Location
- 514 Missouri Street Helena-West Helena, Arkansas 72342 United States 34°31′21″N 90°35′23″W﻿ / ﻿34.522536°N 90.589753°W

Information
- School type: Public (government funded)
- Status: Open
- School district: KIPP Delta Public Schools
- NCES District ID: 0500062
- Authority: Arkansas Department of Education (ADE)
- Superintendent: Scott Spainhour
- CEEB code: 041089
- NCES School ID: 050006201451
- Principal: Susan Jackson
- Grades: 9–12
- Enrollment: 206 (2011–12)
- • Grade 9: 66
- • Grade 10: 70
- • Grade 11: 45
- • Grade 12: 25
- Student to teacher ratio: 9.50
- Education system: Charter Knowledge Is Power Program ADE Smart Core curriculum
- Colors: Blue and white
- Athletics conference: 1A 5 North (2012–14)
- Sports: Basketball (boys/girls), cross country (boys/girls), soccer (boys), track (boys/girls), volleyball (girls)
- Feeder schools: KIPP:Delta College Prep School (5–8)
- Affiliation: Arkansas Activities Association
- Website: www.deltaprepschools.org/o/dphs

= KIPP: Delta Collegiate High School =

KIPP: Delta Collegiate High School is a comprehensive public charter high school serving students in grades nine through twelve in Helena-West Helena, Arkansas, United States.

== Curriculum ==
Based on the KIPP network of free, open-enrollment, college-preparatory schools, the KIPP curriculum meets or exceeds the Smart Core curriculum developed the Arkansas Department of Education (ADE), which requires students to complete 22 credit units before graduation. Students engage in regular and Advanced Placement (AP) coursework and exams, preparatory courses in ACT/SAT testing, leadership workshops, and partnerships with local colleges and universities.

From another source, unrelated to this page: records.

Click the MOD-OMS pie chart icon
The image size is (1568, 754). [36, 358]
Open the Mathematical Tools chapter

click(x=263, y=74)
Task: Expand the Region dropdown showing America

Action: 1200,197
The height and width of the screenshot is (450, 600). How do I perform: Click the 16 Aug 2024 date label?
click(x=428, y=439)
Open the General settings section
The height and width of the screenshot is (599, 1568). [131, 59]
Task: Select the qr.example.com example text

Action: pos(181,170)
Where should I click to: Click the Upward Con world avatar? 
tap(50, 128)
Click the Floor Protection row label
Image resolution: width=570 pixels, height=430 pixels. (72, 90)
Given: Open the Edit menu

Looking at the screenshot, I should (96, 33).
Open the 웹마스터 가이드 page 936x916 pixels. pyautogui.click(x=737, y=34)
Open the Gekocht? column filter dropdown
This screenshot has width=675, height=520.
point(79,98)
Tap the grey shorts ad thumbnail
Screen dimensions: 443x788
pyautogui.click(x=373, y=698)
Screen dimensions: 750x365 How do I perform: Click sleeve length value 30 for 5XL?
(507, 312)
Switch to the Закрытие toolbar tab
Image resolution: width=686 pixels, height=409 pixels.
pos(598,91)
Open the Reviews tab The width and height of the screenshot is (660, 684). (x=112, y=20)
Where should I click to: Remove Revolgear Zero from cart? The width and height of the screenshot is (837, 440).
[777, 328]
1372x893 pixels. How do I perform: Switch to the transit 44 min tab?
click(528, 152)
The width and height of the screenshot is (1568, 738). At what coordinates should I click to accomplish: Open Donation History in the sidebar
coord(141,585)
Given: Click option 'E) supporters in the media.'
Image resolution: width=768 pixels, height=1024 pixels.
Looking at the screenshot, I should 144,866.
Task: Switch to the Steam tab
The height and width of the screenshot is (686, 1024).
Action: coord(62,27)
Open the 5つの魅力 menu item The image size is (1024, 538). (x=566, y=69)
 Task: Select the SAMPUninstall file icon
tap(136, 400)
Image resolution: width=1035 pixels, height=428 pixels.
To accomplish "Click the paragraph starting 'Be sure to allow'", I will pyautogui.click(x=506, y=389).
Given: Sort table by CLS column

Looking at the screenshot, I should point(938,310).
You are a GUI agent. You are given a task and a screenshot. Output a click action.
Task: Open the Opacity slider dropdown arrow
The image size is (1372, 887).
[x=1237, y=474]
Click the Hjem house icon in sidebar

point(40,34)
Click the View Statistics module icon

== Extracurricular activities ==
The KIPP: Delta Collegiate High School school colors are blue and white. The KIPP Delta Collegiate participate in various interscholastic activities in the 1A 5 North Conference administered by the Arkansas Activities Association. The school athletic activities include basketball (boys/girls), cross country (boys/girls), soccer (boys only), track (boys/girls), and volleyball.